In this study, a closed-loop hydraulic system has been built using different types of process sensors to capture information about the different performing working states. These states regard to blockages artificially induced in the inlet and outlet pipes of the pump. The collected process data was analyzed from a data analytical point of view to find substantial differences between a non-blockage and a blockage state. The objective is to design a condition monitoring for the pump, therefore an exploratory data analysis on the sensor data is carried out to assess data quality.
Ultimately, this document limits to explain the test bench installation, the sensor data integration approach, signal transformations and the exploratory data analysis. As a result, a sensor data set for the described experiments is released. The machine learning model for condition monitoring will be tackled in ongoing research. The remaining part of the article is structured as follows. A material section (
Section 2) with a description of the hydraulic circuit, the data ingestion system from sensors and the description of the conducted experiments.
Section 3 explains the exploratory data analysis on the fault categories followed by the conclusions of the research.
3. Exploratory Data Analysis
This section presents the results of an exploratory data analysis of the sensor data to gain further insights about the data quality and separability among the different blockage states of the pump. Exploratory data analysis finds a wide application as a first investigation on data to reveal patterns and derive useful knowledge about the data under study. Statistical validations and graphical visualizations are common tools for data exploration [
7]. The aim of the conducted experiments is the construction of a condition monitoring system for the pump and the recognition different blockage or failure states. Therefore, it is important to evaluate in an initial phase whether the information captured from sensors establish representative categories of the machine’s state.
For this analysis we visualize the sensor data in a lower dimensional space. The original data set comprises 12 attributes—three transformations (mean, RMS and standard deviation) for each of the 4 sensor signals.

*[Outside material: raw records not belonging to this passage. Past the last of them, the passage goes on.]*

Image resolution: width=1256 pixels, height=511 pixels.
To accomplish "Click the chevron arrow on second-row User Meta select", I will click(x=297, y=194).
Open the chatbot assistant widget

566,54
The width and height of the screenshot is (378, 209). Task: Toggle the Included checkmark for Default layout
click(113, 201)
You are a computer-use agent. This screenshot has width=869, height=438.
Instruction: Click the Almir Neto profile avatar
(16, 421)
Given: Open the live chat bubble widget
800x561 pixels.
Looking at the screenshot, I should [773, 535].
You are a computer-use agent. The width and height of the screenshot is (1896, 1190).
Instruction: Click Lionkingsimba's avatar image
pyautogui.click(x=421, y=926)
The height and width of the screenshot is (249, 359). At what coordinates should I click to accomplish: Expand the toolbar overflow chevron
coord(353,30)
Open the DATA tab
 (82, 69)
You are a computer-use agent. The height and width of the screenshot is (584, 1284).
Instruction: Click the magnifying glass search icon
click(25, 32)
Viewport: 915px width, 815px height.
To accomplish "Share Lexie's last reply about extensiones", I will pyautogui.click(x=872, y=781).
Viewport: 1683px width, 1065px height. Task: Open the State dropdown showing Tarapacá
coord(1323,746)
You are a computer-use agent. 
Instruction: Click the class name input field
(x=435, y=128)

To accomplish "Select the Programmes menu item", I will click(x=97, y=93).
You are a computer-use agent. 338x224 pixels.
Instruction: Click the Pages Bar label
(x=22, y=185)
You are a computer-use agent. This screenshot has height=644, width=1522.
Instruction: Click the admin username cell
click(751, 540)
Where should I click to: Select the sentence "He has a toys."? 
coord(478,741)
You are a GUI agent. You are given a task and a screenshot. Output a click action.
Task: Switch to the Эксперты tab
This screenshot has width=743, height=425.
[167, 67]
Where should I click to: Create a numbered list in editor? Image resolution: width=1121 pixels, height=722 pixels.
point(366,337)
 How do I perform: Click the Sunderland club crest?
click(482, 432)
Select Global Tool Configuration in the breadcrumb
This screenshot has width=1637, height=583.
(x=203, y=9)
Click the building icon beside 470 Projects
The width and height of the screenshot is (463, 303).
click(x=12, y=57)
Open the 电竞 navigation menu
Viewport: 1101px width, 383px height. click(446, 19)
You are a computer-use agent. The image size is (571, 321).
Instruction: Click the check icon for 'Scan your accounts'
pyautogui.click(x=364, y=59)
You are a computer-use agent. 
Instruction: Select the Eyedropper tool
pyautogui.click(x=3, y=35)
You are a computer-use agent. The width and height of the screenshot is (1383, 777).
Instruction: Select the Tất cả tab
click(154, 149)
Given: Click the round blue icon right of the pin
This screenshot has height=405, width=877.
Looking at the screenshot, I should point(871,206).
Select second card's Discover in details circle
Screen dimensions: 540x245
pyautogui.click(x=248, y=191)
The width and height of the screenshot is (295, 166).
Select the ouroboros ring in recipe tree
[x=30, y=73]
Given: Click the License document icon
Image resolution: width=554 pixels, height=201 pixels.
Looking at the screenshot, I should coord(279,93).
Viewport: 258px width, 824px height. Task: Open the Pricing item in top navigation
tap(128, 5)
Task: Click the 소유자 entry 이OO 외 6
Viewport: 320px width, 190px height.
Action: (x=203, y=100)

In the following, the results of dimensionality reduction with Principal Component Analysis (PCA) on the data set is shown. This mathematical method generates new reference axes (principal components) in the directions with greatest variance [
8]. The objective of PCA, then, is to diminish the number of dimensions with the smallest loss of information possible.
Figure 4 shows the visualization of the sensor data set after PCA transformation in three dimensions. Apparently, the PCA visualization of all 16 conditions does not show a clear separation of states. In consequence, we decide to compare data separability between selected states of the system, i.e., the normal state and different levels of blockage. We establish the categories of soft blockage, medium blockage and hard blockage considering a level of 20%, 50% and 80% of blockage in the valves in each category. We also consider the case of progressive degree of blockage in both valves in the diagonal category. The category labeled as extreme considers blockage at 80% in either the inlet or the outlet valve (IV3 or OV3) or both of them (IO33).
Table 3 gives an overview of the blockage states involved in each category.
Figure 4 shows the PCA visualization of each of the blockage categories. The states of the soft blockage category show some overlapping and are less clearly separated from the normal state than the medium or hard blockage states. With increasing level of blockage the groups appear more clearly separated in the PCA plot. Although medium blockage category already reveals differences, this separation is clear with the hard blockage and extreme blockage states, both categories representing differences of 80% of blockage. Interestingly, the progressive blockage in both valves (represented in the diagonal group) reveals overlapping between states. We interpret that the states of simultaneous blockage in both valves may be more difficult to detect due to underlying similarities in the sensor data.